The truism that “the enemy of my enemy is my friend” remains as valid today as it was since ancient times. The most recent of this is the call of President Rodrigo Duterte asking the Communist Party of the Philippines and its military component to help in the eradication of the drug menace in the country.

Since many years back, the NPA had been executing people, civilian, government officials, policemen and soldiers who the NPA claimed were engaged in the illegal drugs trade. One case that relates to me personally was the execution of the Mayor Ondo Cardenas of Canlaon City and his sister whom the NPA declared to be the drug queen in Negros. I had been writing about Cardenas and he had filed several libel cases against me in Guihulngan.

According to sources, Canlaon City was the transit point of drugs from Cebu and the drugs were distributed in the island and in nearby places including Manila. The two were executed in plain sight of their caravan while they were conducting a campaign sortie.

We know from the many press releases and from information we did not publish, that the killing of illegal drug traders by the NPA was done after they were found guilty by the revolutionary court. The NPA had also been sending out information about police and government officials involved in the trade.

The recent killing of a municipal councilor in Isabela was justified by the NPA with the claim that this man was engaged in illegal drug trade and had been warned, but the man reportedly persisted in the trade. With the sanction that Duterte gave to the NPA, the death of Councilor Crispin Posadas will now be treated as part of the anti-illegal drug operations of the government. The case is thus closed as with other killings related to illicit drugs.

The Army tagged the killing of Posadas as the 14 th involving civilians but since the CPP-NPA are now in alliance with the government in the elimination of those accused of involvement in the drugs trade, these killings will have to be added to the “accomplishments” of the campaign. The Army can no longer file cases of violations of human rights.

In fact, the CPP-NPA executions were carried out only after the victim was convicted in the revolutionary court and after warning. In the case of the police, the executions were done without court sentences and only justified under the mantra of “resisting” arrest.

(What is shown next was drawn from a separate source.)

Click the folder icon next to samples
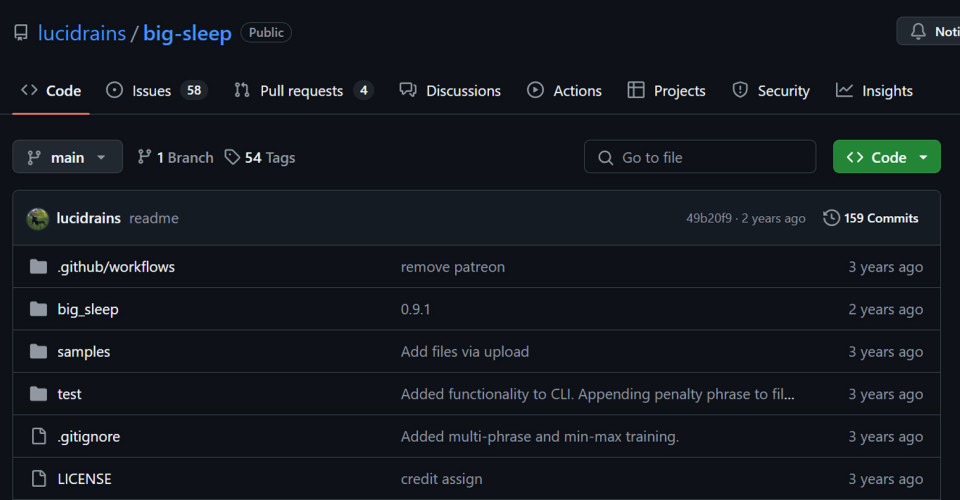This screenshot has height=500, width=960. coord(39,352)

I think that the CPP-NPA government-sanctioned killing units will be more widespread than those of the police. Note that all the victims of the police are civilians but those of the NPA are civilians, government officials, soldiers and policemen.

The “sparrow units” of the CPP-NPA will now be emboldened because their executions are sanctioned by the government. The army can no longer claim the NPA operations are terroristic. The NPA can just claim the victim was engaged in illegal trade and that's the end of it.

We cannot say the NPA are wrong because this is exactly what the police are doing – eliminating even mere suspects of links to illegal drugs trade without these claims being subjected to scrutiny by independent authorities. As with some of the killings, the NPA or even anybody can just put a tag on the victim “I am a drug pusher” and the case is closed. This is not farfetched because several cases of this nature have been reported.

The CPP-NPA and PNP alliance against drugs can be a prelude to closer cooperation between the government and the revolutionary group. Talks are yet to be started but the alliance on the ground has already taken its run.

The government sees illegal drugs as a social crime not a social, family or psychological problem. On the other hand, the CPP-NPA considers illegal drugs as instruments of colonialism by the government itself. Drugs deaden the senses and erode society and make it easier for the colonial power, this time the Philippine government and its vast army of corrupt politicians and influence peddlers, to rule.

The army and the police should be more careful now. They target civilians but with the sanctions, the NPA will be targeting soldiers and policemen, even their top officers who they claim to in cahoots with the biggest and most notorious drug traffickers”.